Losing my wedding ring broke me. Even as I was scouring the house and my car to find it I felt hopeless. I knew there was nothing I could do to find it. It was gone. And most likely forever. It either it came off my finger in a Christmas tree, that someone took home, or it wound up being swept into a pile of pine needles off the asphalt.
The next morning I went back to the lot to look, because the lot closed ten minutes before I had realized it was gone, and the stall in which we had browsed was near empty and all the needles that had littered the lot floor were piled up out of a 3x3x3 cardboard box.
It’s just a trinket and it’s not the marriage or the person, but it was symbolic. I’m already losing my husband to ALS and now the keepsake I had intended to treasure was taken from me.
My husband came up with a fix to have his ring (which he no longer wears because it’s entirely too big for his finger now) melted down and reforged into two new ones we both could wear.
I love the gesture but, like my helplessness at finding the ring, I don’t even know where to begin to look for that.
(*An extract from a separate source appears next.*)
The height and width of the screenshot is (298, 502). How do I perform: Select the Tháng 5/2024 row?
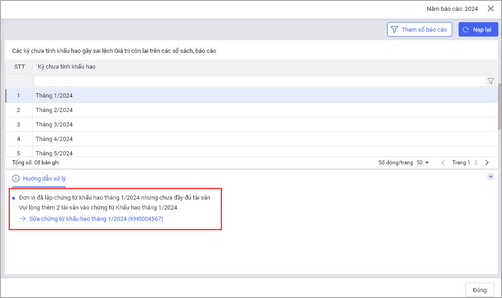(54, 153)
I’m sure if I called up a ring shop they could tell me but, like I said, I feel broken. Hopelessness has embraced my entirety.
Then to add insult to injury I had two shirts either stolen out of my mailbox or delivered to a different house. These were purchased for me and my husband. On them was the phrase “Not today.” And what do we say to the god of death? Well, evidently you also say that to my online purchase.
Losing my wedding ring was just more proof that in life nothing is permanent. Even if you’re self aware to feel or hear when it may be taken, sometimes you’re just not paying attention. And more often than not it’s totally out of your control.